I took a short break from reading Steven Strogatz’s Sync: How Order Emerges From Chaos In the Universe, Nature, and Daily Life earlier today and checked Facebook. Usually, the status updates of my Facebook friends are a seemingly-random menagerie of links to news stories, jokes, anecdotes, and these things: ^_^. Today, though, I found that in just the last twenty minutes, ten or so of my friends had posted nearly identical messages. They had somehow synced.
In this case, it’s not surprising.
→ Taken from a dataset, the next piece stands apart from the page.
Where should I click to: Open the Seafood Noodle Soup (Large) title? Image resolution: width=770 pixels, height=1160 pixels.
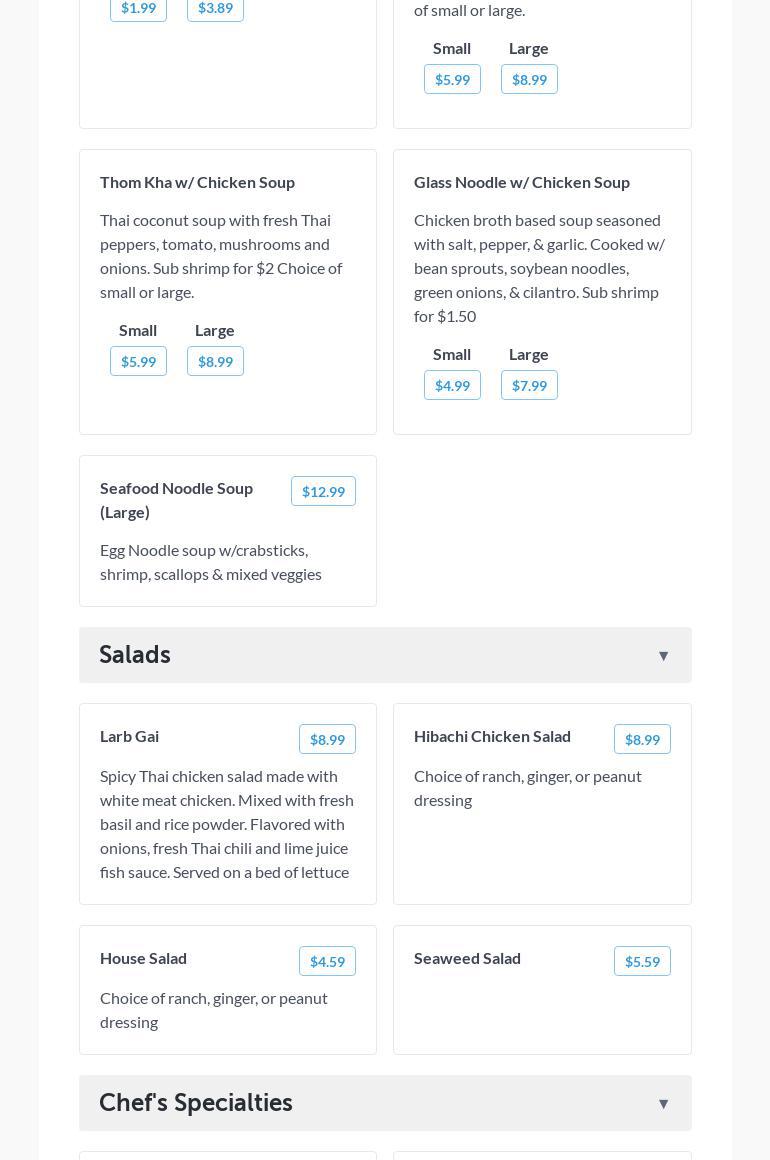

They were restating the result of the recently-concluded World Cup soccer game, but with more exclamation points than I’d get from Reuters. (Actually, Facebook status updates are the primary way I keep in touch with mainstream sports.) My Facebook synced today because of a strong, external signal influencing all the individual updates. That’s the way we normally think about synchrony. If you want it, you need some sort of a central clock for everyone to follow. A computer chip’s parts sync this way. Coworkers on a project are synced by a manager. Orchestras have conductors. Tug-of-war teams count to three.
By contrast, Strogatz is interested in spontaneous synchrony – synchrony where you won’t expect it and no one’s in charge. A great visual and audio introduction is Strogatz’s own TED talk.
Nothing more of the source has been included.